_Task data_
>> Begin

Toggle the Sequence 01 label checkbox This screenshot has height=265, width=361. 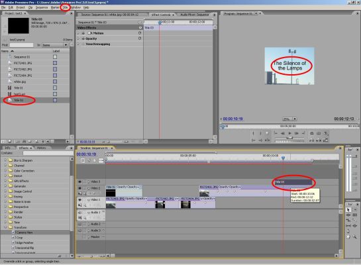coord(55,56)
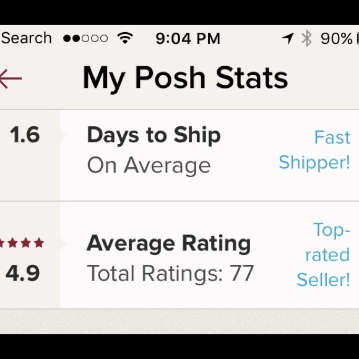Viewport: 359px width, 359px height.
Task: Tap the red rating stars
Action: pos(22,243)
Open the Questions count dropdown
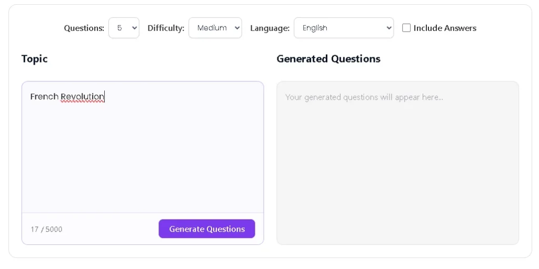Image resolution: width=539 pixels, height=269 pixels. click(x=124, y=28)
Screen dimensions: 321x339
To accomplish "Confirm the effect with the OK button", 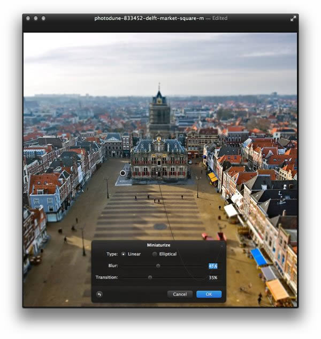I will click(x=209, y=294).
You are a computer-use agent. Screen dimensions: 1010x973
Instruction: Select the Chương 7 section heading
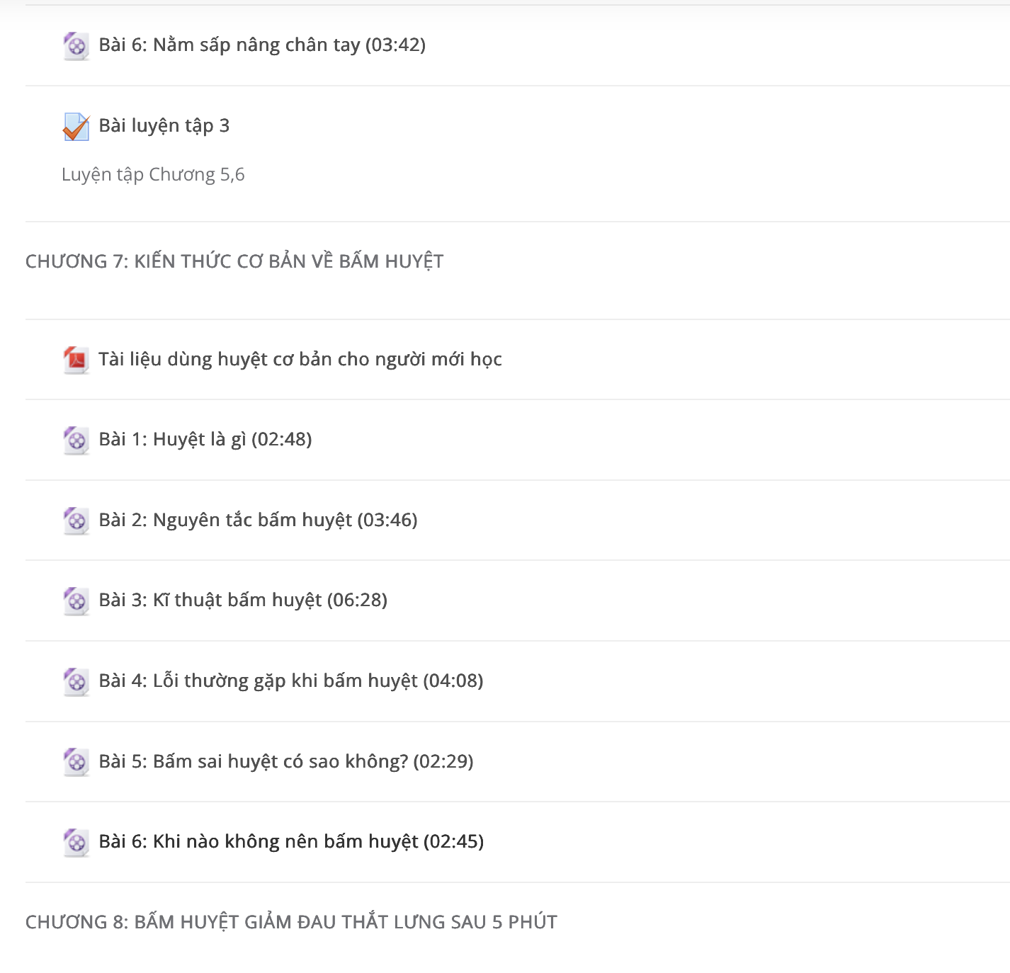pos(234,261)
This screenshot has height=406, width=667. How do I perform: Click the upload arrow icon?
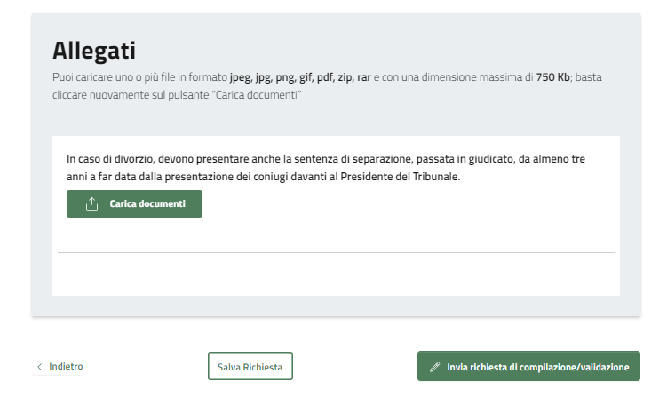pyautogui.click(x=91, y=204)
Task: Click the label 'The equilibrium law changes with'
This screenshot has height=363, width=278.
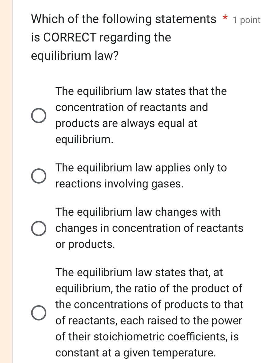Action: (138, 212)
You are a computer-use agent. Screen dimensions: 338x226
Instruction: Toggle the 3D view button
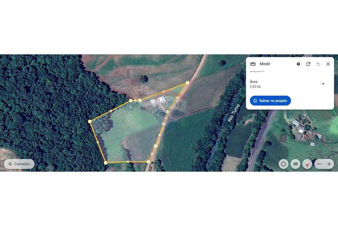[295, 164]
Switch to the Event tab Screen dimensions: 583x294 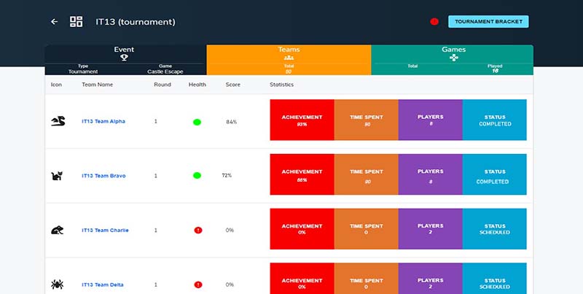(125, 53)
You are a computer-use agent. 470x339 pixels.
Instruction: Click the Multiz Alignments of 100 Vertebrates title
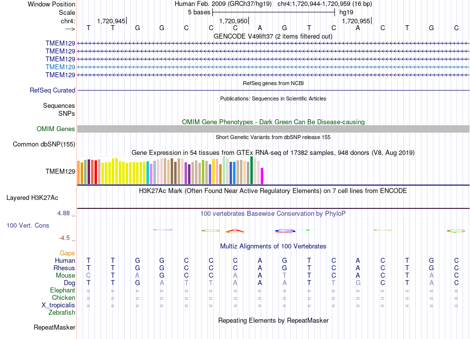click(273, 246)
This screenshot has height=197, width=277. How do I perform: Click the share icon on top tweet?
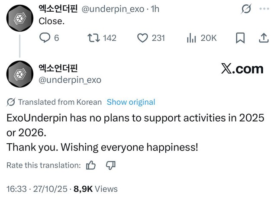(263, 38)
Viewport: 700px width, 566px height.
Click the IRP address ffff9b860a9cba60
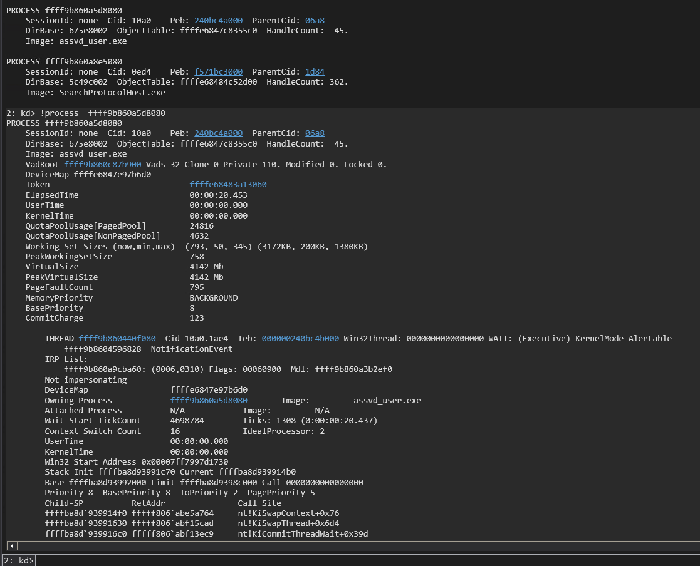[102, 369]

>> End

Rewrite the material starting at the line that contains "Viewport: 700px width, 566px height." and ending at the end of the material, keeping the requests and shifting every coordinate in the answers by adding 116 to it. Leave the pictures out.

Viewport: 700px width, 566px height.
Click the IRP address ffff9b860a9cba60
[218, 485]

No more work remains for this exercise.